Music, lectures, comedy, food, films, and, of course stories. All have been on the program over the 12-year history of the Shalom Yiddish Vinkl (circle), whose mission is to celebrate and preserve Yiddish culture.
But the group’s most recent meeting marked a singular event — a world premiere featuring group members that could potentially affect far more than the Club’s 100-plus members.
“Milwaukee Yiddish Memories: Yesterday, Today and Hopefully Tomorrow” is a 145-minute DVD featuring the Yiddish-related recollections of 29 Shalom Vinkl members.

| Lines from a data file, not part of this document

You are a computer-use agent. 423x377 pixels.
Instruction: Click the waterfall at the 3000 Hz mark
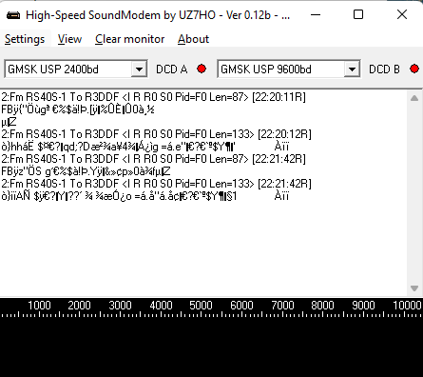pos(120,346)
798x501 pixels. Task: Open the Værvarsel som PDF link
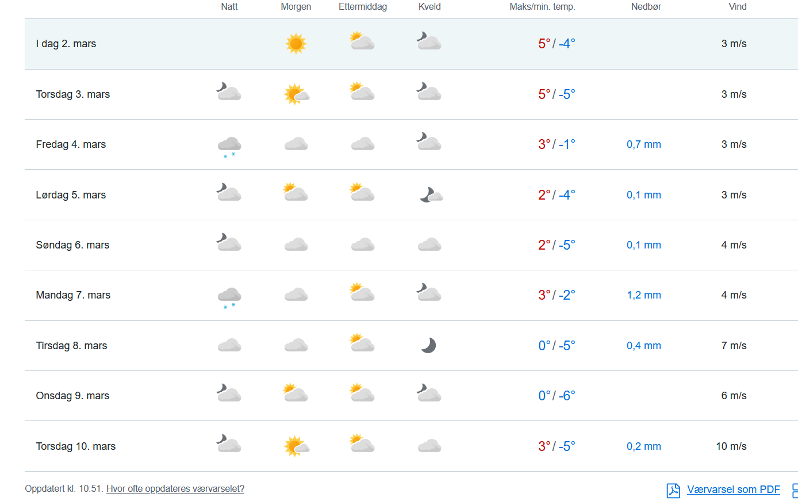coord(733,489)
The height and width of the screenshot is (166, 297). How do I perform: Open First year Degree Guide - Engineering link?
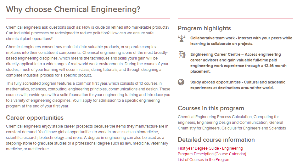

The project was the brainchild of Nancy Weiss-McQuide, the youngest member of the group and one of its committee members. Committee members include co-founders Alvin (Dink) Holzman and Frieda Levine. The committee, which functions as the group’s executive body, is responsible for coming up with a program for each of the group’s nine meetings per year.
“About a year ago I had the idea that we should just share memories of Yiddish in our lives and schmooze,” Weiss-McQuide said. “So we asked members to please bring and share an anecdote about how Yiddish was used in their lives.”
She recalls the lead-up to that particular fourth Tuesday, the group’s meeting night, as a nerve-racking one.
“We didn’t know what was going to happen,” she said. “But that day we got stories that were so beautiful and so touching and so funny that it was just one of our best meetings.
“And then, a year later, it dawned on me that we should record these. So we asked some people to bring back their stories, and that’s what prompted this particular project.”
Local videographer David Nedbeck was called in, and at the group’s April meeting, each speaker had five minutes to tell his or her story.
“The stories told by each participant were amazing,” Holzman said in a written statement. “Barbara Kruck spoke of how her Bubby [grandmother] would speak to her in Yiddish while teaching her how to cook and observe the Sabbath. Gerold Hersh spoke about learning to play shoch [chess] with his Zaydie, conversing throughout the games in Yiddish.”
Other members spoke of first hearing Yiddish when they were children, spoken when parents and grandparents didn’t want children within earshot to know what they were saying.
Beverly Ugent recalled that after she was sent to the Workman’s Circle to learn Yiddish — with a different accent than that spoken at home, which was a source of strife for her Bubby — the adults switched their “adults-only” language to Russian.
Growing up in England, Belle Lane’s parents rarely spoke Yiddish, but her grandmother, who lived nearby, did. Years later, when asked during a job interview whether she spoke Yiddish, her reply that she spoke her grandmother’s Yiddish landed her the position.
Both Dink Holzman and Bud Siegel recalled hearing Yiddish at home but learning to read and write the language at Harry Garfinkel’s New Method Hebrew School on 53rd and Center Streets.
“My parents would always take me to the Yiddish theater which came to Milwaukee once a year,” Siegel said, “and I had the opportunity to hear fine performers from the Second Avenue Theater (in New York).”
For Holzman, Yiddish was never an adults-only language.
“My grandfather, when he was a boy in Russia, suffered from what is now known as scarlet fever,” he said, “and the aftereffects left him not being able to speak clearly, and he was deaf. So if you wanted to talk to the Zayda, you had to know some Yiddish…. The only way Zayda could understand you was to read your lips.”
Later in life, Holzman became a minor celebrity at the Chicago nursing home where his wife’s grandmother lived.
“I would write her Yiddish letters and everybody in the home knew what I had written,” he said.
That level of literacy was not passed down.
“My children, my grandchildren have no knowledge of Yiddish at all. They’re not hearing it enough. We’re not speaking it,” he said.
That was Weiss-McQuide’s experience until she was an adult.
“My friend Howard Weinshel (z”l) was a great Yiddishist and he pushed me toward it,” she said.
Membership in the club has allowed her to combine her love of Yiddish language and culture and her love for older adults.
“I’ve always had a love for senior citizens, I like history, I like Jewish history and there’s nothing like hearing it first-hand,” she said.
Now that the club has completed filming, its next task is to decide what to do with the video. Weiss-McQuide said that the group would like to distribute copies to local Jewish community and educational institutions.